I have no interest in writing a novel. At one point I did. As a kid, I was always making up stories about various fantasy worlds with giant trees and massive, man-eating worms. The typical tropes regurgitated from whatever video game I was playing or book I was reading.
Certainly there is merit to writing a novel. Having complete control over the story you tell allows you to express something in a more intricate and detailed manner than any other medium.
But once I discovered Dungeons & Dragons, I quickly realized that I wanted to tell my stories through games. Maybe I’m just vain, but role-playing games give you a personal audience. You can share your game with your group and directly see their reaction to it, for better or for worse.
And those first few attempts were certainly in the “worse” category. Because I had that direct feedback, however, I could improve and get better at working in the medium.
Which is where I’m at now. Still no interest in writing a novel, but very much in need of some dedicated time to write a board game.

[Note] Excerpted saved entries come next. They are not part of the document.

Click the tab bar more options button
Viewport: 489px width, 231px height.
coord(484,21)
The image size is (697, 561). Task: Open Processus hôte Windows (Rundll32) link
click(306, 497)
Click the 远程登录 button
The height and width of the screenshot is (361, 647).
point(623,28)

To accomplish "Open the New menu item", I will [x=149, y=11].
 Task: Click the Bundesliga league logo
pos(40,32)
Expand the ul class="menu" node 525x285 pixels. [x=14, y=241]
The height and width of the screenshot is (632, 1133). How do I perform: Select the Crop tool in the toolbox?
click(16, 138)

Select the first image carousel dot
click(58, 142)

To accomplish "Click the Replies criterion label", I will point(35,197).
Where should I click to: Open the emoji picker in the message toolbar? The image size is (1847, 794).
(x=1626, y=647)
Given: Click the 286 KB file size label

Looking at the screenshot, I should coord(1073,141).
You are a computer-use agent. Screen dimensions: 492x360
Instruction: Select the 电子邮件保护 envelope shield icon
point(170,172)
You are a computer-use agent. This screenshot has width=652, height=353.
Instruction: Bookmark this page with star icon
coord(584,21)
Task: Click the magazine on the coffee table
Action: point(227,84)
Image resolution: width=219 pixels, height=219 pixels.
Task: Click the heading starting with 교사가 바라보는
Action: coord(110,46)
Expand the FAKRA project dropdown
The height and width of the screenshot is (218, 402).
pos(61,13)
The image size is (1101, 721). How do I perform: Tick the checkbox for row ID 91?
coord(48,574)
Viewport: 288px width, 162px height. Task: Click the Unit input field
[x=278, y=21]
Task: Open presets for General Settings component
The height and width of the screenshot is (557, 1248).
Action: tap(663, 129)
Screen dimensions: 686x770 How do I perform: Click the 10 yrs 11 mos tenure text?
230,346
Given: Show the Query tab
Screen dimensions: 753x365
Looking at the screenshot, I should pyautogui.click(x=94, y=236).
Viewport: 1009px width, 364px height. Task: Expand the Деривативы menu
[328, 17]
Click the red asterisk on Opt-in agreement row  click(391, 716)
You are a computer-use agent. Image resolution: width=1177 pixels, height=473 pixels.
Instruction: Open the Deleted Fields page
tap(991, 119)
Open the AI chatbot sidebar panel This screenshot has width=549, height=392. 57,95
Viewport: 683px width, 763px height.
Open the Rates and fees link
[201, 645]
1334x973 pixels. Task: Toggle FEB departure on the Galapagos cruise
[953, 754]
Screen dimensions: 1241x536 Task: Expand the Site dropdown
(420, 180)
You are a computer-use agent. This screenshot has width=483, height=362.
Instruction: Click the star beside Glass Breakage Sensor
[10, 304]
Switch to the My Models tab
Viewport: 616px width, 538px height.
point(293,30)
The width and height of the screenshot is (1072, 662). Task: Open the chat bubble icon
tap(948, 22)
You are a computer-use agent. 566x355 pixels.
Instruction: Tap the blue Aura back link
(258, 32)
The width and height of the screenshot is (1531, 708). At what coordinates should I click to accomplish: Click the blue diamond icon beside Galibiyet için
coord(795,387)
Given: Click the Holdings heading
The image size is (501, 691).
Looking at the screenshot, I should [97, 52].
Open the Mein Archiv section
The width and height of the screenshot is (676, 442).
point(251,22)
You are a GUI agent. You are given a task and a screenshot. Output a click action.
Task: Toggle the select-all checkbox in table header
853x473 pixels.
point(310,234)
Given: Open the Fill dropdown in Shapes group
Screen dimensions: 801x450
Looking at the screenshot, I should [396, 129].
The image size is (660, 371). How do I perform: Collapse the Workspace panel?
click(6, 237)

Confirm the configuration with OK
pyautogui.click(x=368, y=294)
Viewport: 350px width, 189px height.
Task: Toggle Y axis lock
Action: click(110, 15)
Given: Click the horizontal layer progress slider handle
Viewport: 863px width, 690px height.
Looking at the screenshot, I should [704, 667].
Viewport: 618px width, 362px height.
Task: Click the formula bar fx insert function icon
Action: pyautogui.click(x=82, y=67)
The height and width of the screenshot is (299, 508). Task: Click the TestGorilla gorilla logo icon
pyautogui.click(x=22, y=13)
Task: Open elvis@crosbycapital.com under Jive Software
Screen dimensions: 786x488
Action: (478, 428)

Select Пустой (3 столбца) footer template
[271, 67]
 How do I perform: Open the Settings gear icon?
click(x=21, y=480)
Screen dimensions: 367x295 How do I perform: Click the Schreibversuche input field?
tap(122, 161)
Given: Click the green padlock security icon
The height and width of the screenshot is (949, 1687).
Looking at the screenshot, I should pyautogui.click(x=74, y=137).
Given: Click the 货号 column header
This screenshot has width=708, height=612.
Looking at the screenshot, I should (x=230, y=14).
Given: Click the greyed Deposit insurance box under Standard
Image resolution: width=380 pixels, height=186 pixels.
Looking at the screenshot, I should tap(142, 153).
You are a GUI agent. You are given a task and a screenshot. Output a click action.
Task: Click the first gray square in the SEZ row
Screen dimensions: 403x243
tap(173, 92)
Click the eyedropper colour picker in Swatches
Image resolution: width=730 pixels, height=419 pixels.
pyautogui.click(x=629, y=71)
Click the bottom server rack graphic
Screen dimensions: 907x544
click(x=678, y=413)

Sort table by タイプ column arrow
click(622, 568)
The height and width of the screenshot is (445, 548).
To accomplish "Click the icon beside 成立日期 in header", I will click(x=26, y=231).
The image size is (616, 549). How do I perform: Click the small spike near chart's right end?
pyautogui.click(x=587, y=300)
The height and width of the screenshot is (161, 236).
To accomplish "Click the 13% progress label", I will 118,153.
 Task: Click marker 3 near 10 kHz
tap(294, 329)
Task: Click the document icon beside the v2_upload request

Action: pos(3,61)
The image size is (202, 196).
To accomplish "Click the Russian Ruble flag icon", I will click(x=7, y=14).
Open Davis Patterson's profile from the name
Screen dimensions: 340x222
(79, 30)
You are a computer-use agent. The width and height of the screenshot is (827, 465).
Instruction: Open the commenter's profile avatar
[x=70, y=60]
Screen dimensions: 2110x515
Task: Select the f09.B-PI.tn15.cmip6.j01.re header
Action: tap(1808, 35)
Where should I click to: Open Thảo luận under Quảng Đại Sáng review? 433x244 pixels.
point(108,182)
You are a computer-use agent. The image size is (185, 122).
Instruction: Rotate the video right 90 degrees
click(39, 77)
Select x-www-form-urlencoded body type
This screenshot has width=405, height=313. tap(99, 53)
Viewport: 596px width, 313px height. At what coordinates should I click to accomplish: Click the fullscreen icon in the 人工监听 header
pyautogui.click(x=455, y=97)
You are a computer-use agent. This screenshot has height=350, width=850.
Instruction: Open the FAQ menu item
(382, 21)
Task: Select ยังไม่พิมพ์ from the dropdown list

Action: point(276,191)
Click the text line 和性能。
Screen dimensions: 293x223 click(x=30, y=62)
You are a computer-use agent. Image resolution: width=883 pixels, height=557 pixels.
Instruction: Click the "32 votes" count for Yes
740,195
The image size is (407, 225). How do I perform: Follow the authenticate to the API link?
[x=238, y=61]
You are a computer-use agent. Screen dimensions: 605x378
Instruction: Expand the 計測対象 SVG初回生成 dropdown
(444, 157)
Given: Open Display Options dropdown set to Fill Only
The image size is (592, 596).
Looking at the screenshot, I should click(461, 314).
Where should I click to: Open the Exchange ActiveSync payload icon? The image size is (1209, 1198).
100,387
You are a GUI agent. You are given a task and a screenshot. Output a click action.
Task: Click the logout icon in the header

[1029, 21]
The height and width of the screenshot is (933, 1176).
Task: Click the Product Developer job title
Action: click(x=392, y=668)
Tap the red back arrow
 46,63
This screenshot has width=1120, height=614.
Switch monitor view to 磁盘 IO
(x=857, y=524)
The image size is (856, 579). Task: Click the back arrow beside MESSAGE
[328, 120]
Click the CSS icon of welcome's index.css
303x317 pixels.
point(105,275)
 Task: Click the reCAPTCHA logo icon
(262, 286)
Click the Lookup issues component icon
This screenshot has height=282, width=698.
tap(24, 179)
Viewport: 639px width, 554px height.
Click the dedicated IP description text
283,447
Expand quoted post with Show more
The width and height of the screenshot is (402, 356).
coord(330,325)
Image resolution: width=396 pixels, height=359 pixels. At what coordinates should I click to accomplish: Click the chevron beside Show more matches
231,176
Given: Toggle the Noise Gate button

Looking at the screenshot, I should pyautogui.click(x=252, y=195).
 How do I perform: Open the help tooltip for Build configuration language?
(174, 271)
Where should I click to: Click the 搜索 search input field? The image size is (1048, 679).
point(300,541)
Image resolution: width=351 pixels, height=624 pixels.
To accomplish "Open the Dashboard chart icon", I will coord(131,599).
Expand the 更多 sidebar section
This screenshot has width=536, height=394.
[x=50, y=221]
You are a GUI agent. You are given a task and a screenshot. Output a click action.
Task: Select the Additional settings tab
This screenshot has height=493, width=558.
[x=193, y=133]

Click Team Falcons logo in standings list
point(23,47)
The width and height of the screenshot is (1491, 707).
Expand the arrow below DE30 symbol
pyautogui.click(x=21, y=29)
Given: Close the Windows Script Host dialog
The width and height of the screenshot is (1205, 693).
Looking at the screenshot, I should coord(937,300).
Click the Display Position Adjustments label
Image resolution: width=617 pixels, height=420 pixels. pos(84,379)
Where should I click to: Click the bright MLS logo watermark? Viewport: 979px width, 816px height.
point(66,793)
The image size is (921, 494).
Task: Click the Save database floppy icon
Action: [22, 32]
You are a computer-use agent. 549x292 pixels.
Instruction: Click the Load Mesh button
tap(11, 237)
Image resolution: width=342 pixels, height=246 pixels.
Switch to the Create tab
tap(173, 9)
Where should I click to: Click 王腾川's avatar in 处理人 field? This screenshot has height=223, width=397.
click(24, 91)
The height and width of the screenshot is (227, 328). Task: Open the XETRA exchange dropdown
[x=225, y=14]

Gloomhaven has somewhere around 90 scenarios, and each of those requires some introductory text, some concluding text, and often text in between as well. In addition, there are over 100 event cards with some setup text and then concluding text based on a decision the players make. The story of Gloomhaven is told almost exclusively with these elements, and there is a lot of story to tell.
It also happens to be November, which in some circles is also known as National Novel Writing Month (or NaNoWriMo). The idea behind NaNoWriMo is that you take the month of November to write a 50,000 word novel, which means writing, on average, 1,667 words per day.
Of course, you could sit down and write a novel any time you wanted, any month you wanted, but the beauty of NaNoWriMo is the built-in support group. Other people are working toward the same goal, and people who perform a task together are far more likely to succeed at that task because of peer motivation.
There is, unfortunately, not a month set aside for writing board game text, but I decided to settle for the next best thing, join a NaNoWriMo group this year and just not worry too much about the fact that I’m not actually writing a novel. Somewhere around 50,000 words is still going to need to be written.
So every day I go to a write-in, which lasts for about 2 hours and consists mostly of 10-minute “sprints,” where everyone focuses on writing as much as possible, and 10-15 minute breaks in between where people socialize or write more leisurely or do research for their novel. I’m not sure I love the format – I’d prefer just to write for two hours straight – but there’s certainly something to be said for taking breaks occasionally, and working with other people is of course motivational.
What I have a hard time wrapping my head around, however, is the very strong emphasis on word output. The entire focus of the month is just getting those 50,000 words onto the page, with little regard for how good those words actually are.
For the most part, the people participating in NaNoWriMo are doing it for fun. They enjoy writing and enjoy the company of the other people writing, and it becomes a fun activity. Some people have told me that they don’t even look at the novel they wrote after November. They write it and put it in a folder on their computer, never to be opened again. It is very much more about the journey than the destination in that sense, and because of that, this confounding culture has developed around word counts.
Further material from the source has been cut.